::: EXERCISE PASSAGE :::

Skip to content

Startup Checks

Startup checks are a critical safety mechanism in Papyra. They ensure that persisted state is structurally valid, consistent, and recoverable before an ActorSystem begins processing messages.

Unlike traditional systems that discover corruption only after runtime failures, Papyra treats persistence validation as a first‑class startup concern.


Why Startup Checks Matter

Actor systems rely on persisted data for:

  • Recovery after crashes
  • Replay of events
  • Audit history
  • Dead letter inspection
  • Diagnostics and observability

If corrupted persistence is loaded blindly:

  • Actors may crash immediately
  • Subtle state corruption can propagate
  • Failures may appear non‑deterministic
  • Recovery becomes harder or impossible

Startup checks prevent this by failing early and explicitly.


What Is a Startup Check?

A startup check is a controlled sequence that:

  1. Scans the persistence backend for anomalies
  2. Decides what to do if anomalies are found
  3. Optionally recovers corrupted data
  4. Verifies the result before startup continues

This logic is used in three places:

  • ActorSystem startup
  • persistence startup-check CLI command
  • doctor run CLI command

All three use the same underlying rules.


PersistenceStartupMode

Startup behavior is controlled by PersistenceStartupMode.

::: INFORMATION GIVEN :::

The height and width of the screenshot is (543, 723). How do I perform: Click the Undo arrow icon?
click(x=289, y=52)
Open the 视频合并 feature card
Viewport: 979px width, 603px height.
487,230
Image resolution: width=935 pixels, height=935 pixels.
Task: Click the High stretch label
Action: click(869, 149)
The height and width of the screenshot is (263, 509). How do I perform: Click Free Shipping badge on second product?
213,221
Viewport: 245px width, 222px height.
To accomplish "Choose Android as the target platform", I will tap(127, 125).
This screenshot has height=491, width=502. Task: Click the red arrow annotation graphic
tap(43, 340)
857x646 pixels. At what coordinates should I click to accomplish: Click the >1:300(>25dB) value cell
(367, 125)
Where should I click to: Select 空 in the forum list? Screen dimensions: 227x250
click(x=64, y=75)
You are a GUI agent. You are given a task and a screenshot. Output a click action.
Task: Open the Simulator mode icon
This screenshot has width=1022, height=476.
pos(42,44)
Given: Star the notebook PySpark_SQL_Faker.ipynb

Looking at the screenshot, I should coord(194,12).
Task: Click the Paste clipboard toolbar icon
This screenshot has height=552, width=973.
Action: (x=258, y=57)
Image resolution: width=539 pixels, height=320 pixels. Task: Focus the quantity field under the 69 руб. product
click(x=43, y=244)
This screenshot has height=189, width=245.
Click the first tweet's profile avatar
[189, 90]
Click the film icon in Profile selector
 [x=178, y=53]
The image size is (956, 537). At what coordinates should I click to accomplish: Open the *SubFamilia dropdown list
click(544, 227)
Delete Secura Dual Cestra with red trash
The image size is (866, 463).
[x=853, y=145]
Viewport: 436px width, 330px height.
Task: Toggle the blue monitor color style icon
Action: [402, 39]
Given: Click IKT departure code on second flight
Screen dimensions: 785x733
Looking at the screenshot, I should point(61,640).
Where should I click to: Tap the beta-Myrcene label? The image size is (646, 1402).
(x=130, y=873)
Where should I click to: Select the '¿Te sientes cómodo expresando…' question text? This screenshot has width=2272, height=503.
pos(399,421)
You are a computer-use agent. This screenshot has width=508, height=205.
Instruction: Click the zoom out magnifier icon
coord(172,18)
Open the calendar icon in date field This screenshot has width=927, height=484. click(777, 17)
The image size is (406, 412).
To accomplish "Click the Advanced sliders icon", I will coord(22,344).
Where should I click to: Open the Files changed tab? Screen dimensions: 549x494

:::

- _STUDY QUESTIONS_
(1) According to the startup checks page, where is the startup check logic used?
(2) Shorten the paragraph of the startup checks page that begins "Startup checks are a critical safety mechanism" while keeping its main facts.
The listing has nothing to do with the startup checks page.

- _ANSWERS FOR THE EXERCISE_
(1) In ActorSystem startup, the persistence startup-check CLI command, and the doctor run CLI command.

(2) In Papyra, startup checks are a key safety feature that confirm persisted state is structurally valid, consistent, and recoverable before an ActorSystem starts processing messages.